L’orata, la cui denominazione scientifica è Sparus aurata, è un “pesce osseo” molto diffusa nelle acque del Mar Mediterraneo, dell’Oceano Atlantico orientale, dei mari che toccano le coste italiane e anche nelle acque lagunari vicino alle foci dei fiumi.

Si tratta di un pesce di medie dimensioni: di solito sono in vendita esemplari della lunghezza di 25-30 cm e del peso di circa 400 g, tuttavia in natura un esemplare adulto può raggiungere anche i 70 cm. Il nome “orata” è stato attribuito perché l’esemplare ha una caratteristica e ben visibile linea dorata fra gli occhi.

L’orata che si acquista fresca nei banchi delle pescherie e dei supermercati della grande distribuzione di solito proviene dagli allevamenti in acquacoltura, particolarmente diffusi in Italia lungo le coste adriatiche. Più raro è trovare in vendita l’orata “pescata”, più pregiata, soprattutto perché ha carni più magre.

Vediamo quali sono le caratteristiche nutrizionali dei filetti di orata a come cucinarli con una ricetta facile e che ne mantenga ed esalti le caratteristiche benefiche.

Qualità nutrizionali

L’orata pescata e di allevamento è un pesce magro, consigliato anche a chi sta seguendo un regime dietetico a scopo dimagrante: una porzione da 100 g apporta in media 135 kcal.

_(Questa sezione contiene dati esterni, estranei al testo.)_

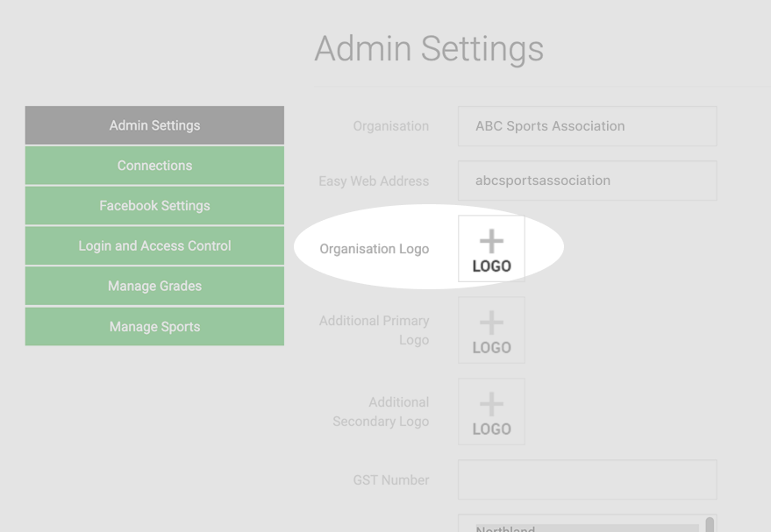
Task: Click the region list scrollbar
Action: click(x=710, y=525)
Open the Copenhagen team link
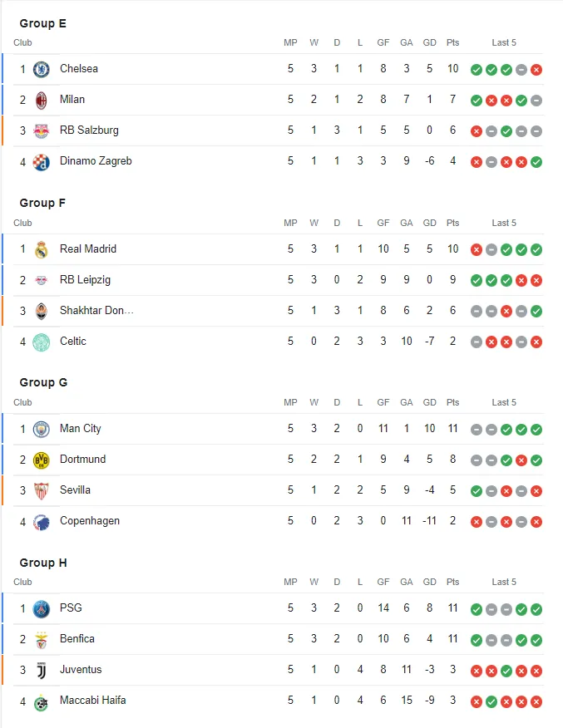Screen dimensions: 563x728 [90, 521]

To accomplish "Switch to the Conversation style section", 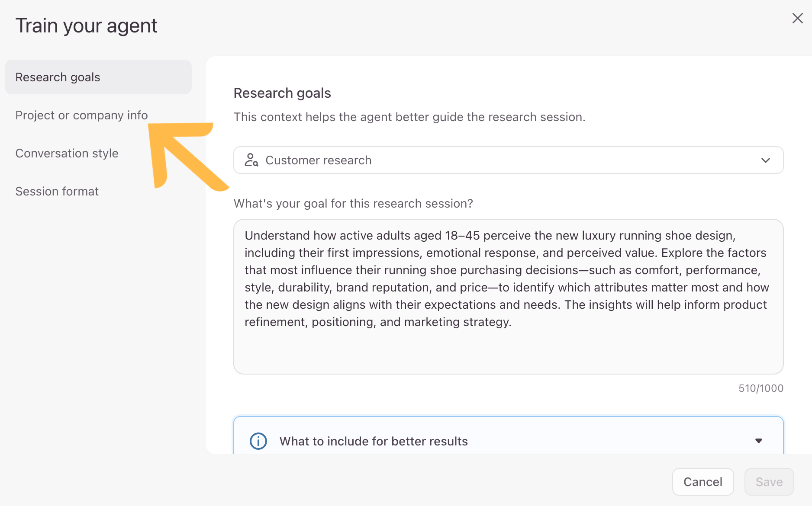I will [67, 153].
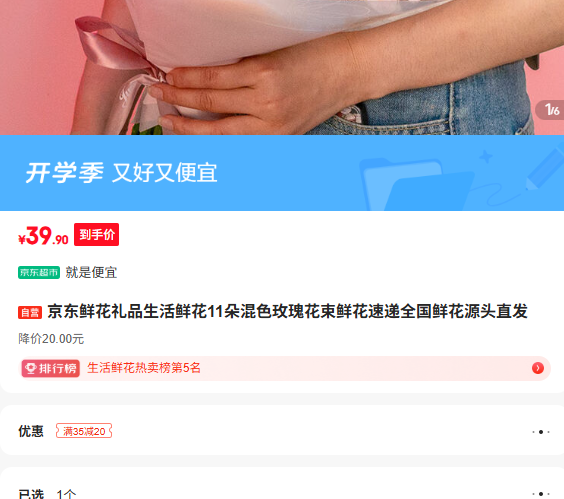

I filetti di orata sono una ricca fonte di proteine ad alto valore biologico, ossia ricche di amminoacidi essenziali e di grassi, per la maggior parte monoinsaturi e polinsaturi. Piuttosto contenuto è l’apporto di colesterolo, solo 65 mg in una porzione del peso di 100 g.

In merito all’apporto di micronutrienti, i filetti di orata si possono considerare una buona fonte di sali minerali, soprattutto calcio e fosforo, e di vitamine – niacina, PP, e riboflavina e B2 – in particolare.

Come servire i filetti di orata

La carne dell’orata si presta a diverse preparazioni, tuttavia il modo migliore per servire questo pesce è tenere anche conto delle sue caratteristiche nutrizionali. L’orata, infatti, pur essendo un’ottima fonte di proteine, ha carni povere di leucina, uno degli aminoacidi essenziali per la salute del nostro organismo: questo limite può essere integrato con gli altri ingredienti della ricetta. I semi di sesamo, ad esempio, costituiscono una buona fonte di leucina, pertanto i filetti di orata al sesamo sono una preparazione gustosa e salutare.

La ricetta per 4 persone:

  • 4 filetti di orata del peso di 100 g ognuno;
  • semi di sesamo;
  • 4 cucchiai di olio extravergine di oliva.

Lavate i filetti di orata e ungeteli con un paio di cucchiai di olio extravergine di oliva, quindi passateli nei semi di sesamo. Nel frattempo, mettete in una padella i restanti due cucchiai di olio extravergine di oliva, scaldate leggermente e adagiatevi i filetti ricoperti di semi. Cuocete con il coperchio chiuso, a fuoco medio dieci minuti per lato, sfumando con un cucchiaio di vino bianco secco.